Am 6.März 1603:
Finsternis legte sich über die Dörfer von Cerkwall und drohte alles Leben auf den Straßen zu gegebener Stunde zu verschlucken. Die Nacht brach mit solcher Geschwindigkeit über uns alle herein, dass ich schon fürchtete, der Winter nehme dieses Jahr gar kein Ende mehr. Dabei war es schon März. Die Tage müssten allmählich wieder länger werden. Draußen spiegelten sich Bäche im Schein des Mondes und raschelnde Baumkronen wurden von Wind getragen und malten Schatten auf den vom Mondschein erstrahlten See vor meinem Anwesen.
Aber nicht hier drinnen in meiner von altem, fast morschem Holz geprägten Bibliothek, in die ich mich nicht gerade selten verkroch, wenn ich mich nach Ruhe oder Einsamkeit sehnte. Oft reichte es schon aus, wenn ich zu arbeiten hatte wie nun auch. Es beruhigte außerdem in diesem Moment meine Nerven etwas.
Da saß ich nun also wieder einmal und kümmerte mich um den Papierhaufen, der sich auf meinem eigentlich sehr aufgeräumten Schreibtisch, bis auf die Sache mit dem Papier, stapelte. Mein Arbeitszimmer lag dunkel vor mir. Die Welt hinter den Fenstern war düster und gefährlich. Einzig das Licht der Laternen half den Leuten, draußen überhaupt die Hand vor Augen erkennen zu können.
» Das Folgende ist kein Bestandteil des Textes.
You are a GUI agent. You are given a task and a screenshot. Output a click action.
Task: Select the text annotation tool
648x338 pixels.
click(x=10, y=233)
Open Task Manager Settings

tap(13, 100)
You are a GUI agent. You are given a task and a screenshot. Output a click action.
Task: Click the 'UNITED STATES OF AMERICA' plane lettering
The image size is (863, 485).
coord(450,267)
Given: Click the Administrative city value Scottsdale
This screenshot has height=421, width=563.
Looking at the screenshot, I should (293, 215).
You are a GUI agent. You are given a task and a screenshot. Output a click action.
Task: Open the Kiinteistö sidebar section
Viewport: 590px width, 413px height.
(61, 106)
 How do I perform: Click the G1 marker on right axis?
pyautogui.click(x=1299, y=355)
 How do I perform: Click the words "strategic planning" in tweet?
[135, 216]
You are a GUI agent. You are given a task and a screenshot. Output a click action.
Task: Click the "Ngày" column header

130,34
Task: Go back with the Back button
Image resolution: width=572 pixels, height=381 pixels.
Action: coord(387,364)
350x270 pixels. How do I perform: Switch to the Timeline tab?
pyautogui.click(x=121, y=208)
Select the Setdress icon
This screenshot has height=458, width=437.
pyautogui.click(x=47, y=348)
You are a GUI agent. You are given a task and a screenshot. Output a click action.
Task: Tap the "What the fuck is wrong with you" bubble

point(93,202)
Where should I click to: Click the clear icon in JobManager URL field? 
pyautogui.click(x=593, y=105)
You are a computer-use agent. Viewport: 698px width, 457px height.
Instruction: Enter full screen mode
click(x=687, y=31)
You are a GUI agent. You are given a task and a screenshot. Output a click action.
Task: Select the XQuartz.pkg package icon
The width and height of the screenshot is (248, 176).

Wie sie auf den Weg zu ihrer sicheren Bleibe waren, wo ihre Frauen die Ehemänner bereits erwarteten und, wo zahlreiche Hausierer an ferne Türe klopften. Das nur, um womöglich doch noch etwas von ihrer Ware verkaufen zu können und wenige Pfunde zu verdienen.
Eine große Zahl an Sternen funkelte am Himmel und im Mondschein leuchtete der Hof meines Anwesens nur noch geheimnisvoller. Langsam stand ich auf um die seidenen Vorhänge zu schließen, dessen samtweiche Bezüge das Fenster zierten.
Ich hatte es wirklich gut, nahezu fulminant. Im Gegensatz zu vielen anderen hatte ich eine sichere Bleibe schon seit meiner Geburt. Cerkwallmanor war für viele Leute eines der meist beeindruckenden Anwesen in der Umgebung Londons und viele Leute wünschten sich, hier auch zu hausen. Mit der perfekten Fassade, dem weitläufigen Garten und dem prunkvollen Ballsaal war es aber auch wirklich einzigartig. Allerdings gedachte ich nicht allzu viel zu schwärmen. Dies schien mir äußerst unpassend zu sein.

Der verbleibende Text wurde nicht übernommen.